One probable mechanism by which Tiam1 and Rac suppress malignant progression is through their ability to stimulate cell–cell adhesion. In vitro studies have shown that over-expression of activated Rac or Tiam1 can promote the formation of adherens junctions (AJs) and the accompanying induction of an epithelial-like phenotype in a number of mesenchymal cell lines (Malliri & Collard, Curr Opin Cell Biol 2003; 15: 583). Moreover, using both RNA interference and cells derived from Tiam1-deficient mice, it has been shown that endogenous Tiam1 is required for both the formation as well as the maintenance of cadherin-based adhesions (Malliri et al., J Biol Chem 2004; 279: 30092).

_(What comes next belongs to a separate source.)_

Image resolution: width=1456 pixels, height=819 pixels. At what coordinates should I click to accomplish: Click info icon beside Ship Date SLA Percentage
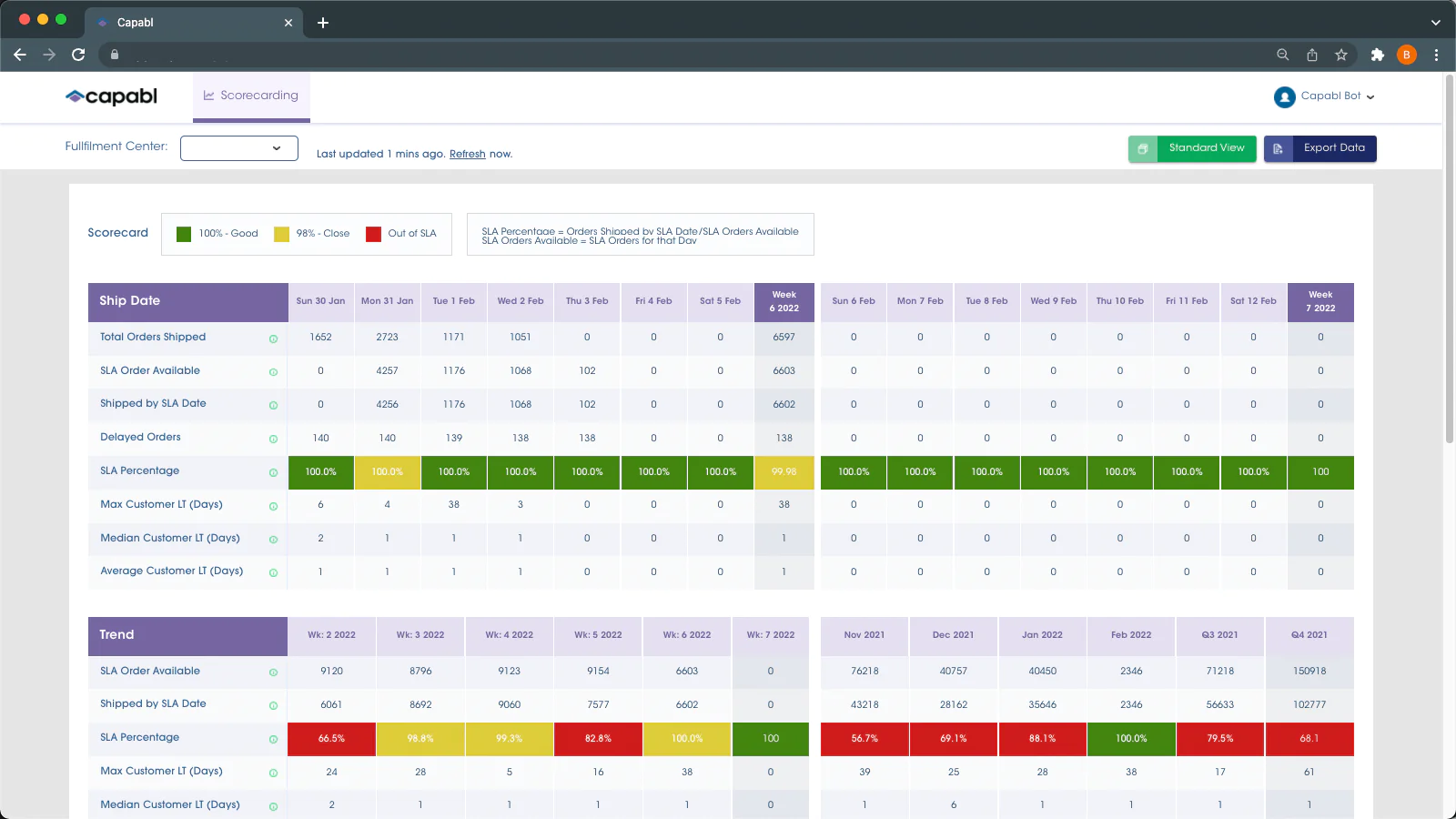click(x=273, y=472)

The oncoprotein Src, a non-receptor tyrosine kinase implicated in malignant progression, potently induces epithelial–mesenchymal transition (EMT) by targeting AJs for dissassembly. We recently showed that direct phosphorylation of Tiam1 by Src is required for Src-induced EMT. Moreover, we identified a novel post-translational mechanism of regulating Tiam1 levels. We showed that Src phosphorylates Tiam1 on tyrosine 384 (Y384). This occurs predominantly at AJs during the initial stages of Src-induced EMT and creates a docking site on Tiam1 for Grb2. We found that Tiam1 is constitutively associated with extracellular signal-regulated kinase (ERK). Following recruitment of the Grb2-Sos1 complex, ERK becomes activated and triggers the localised degradation of Tiam1 at AJs through, in turn, activating calpain proteases. Significantly, we demonstrated that in human lung, colon, and head and neck cancers phosphorylation of Y384 of Tiam1 positively correlated with Src activity, while total levels of Tiam1 were inversely correlated with Src activity, consistent with the above-mentioned post-translational regulatory mechanism operating in malignancies. Abrogating Tiam1 phosphorylation and degradation suppressesed Src-induced AJ disassembly. As a consequence, cells expressing a non-phosphorylatable Tiam1 showed a marked decrease in wound closure in response to Src. These data establish a new paradigm for regulating local concentrations of Rho-GEFs, as well as linking Tiam1-Rac signalling with a further oncoprotein (Woodcock et al., Molecular Cell 2009, 33: 639).
Figure 3 Legend: Model for the regulation of Tiam1 by Src activation. Src directly phosphorylates Tiam1, preferentially at sites of cell-cell adhesions. Phosphorylated Tiam1 recruits the Grb2-Sos complex which, via MEK, increases activation of the ERK associated with Tiam1, and hence the local activation of calpain proteases at cell–cell adhesions. Calpain mediated proteolysis of Tiam1 results in its inactivation, reducing the activity of Rac that is necessary to maintain cadherin adhesions. The weakening of cell–cell adhesions in this way by Src would allow increased migration of cells.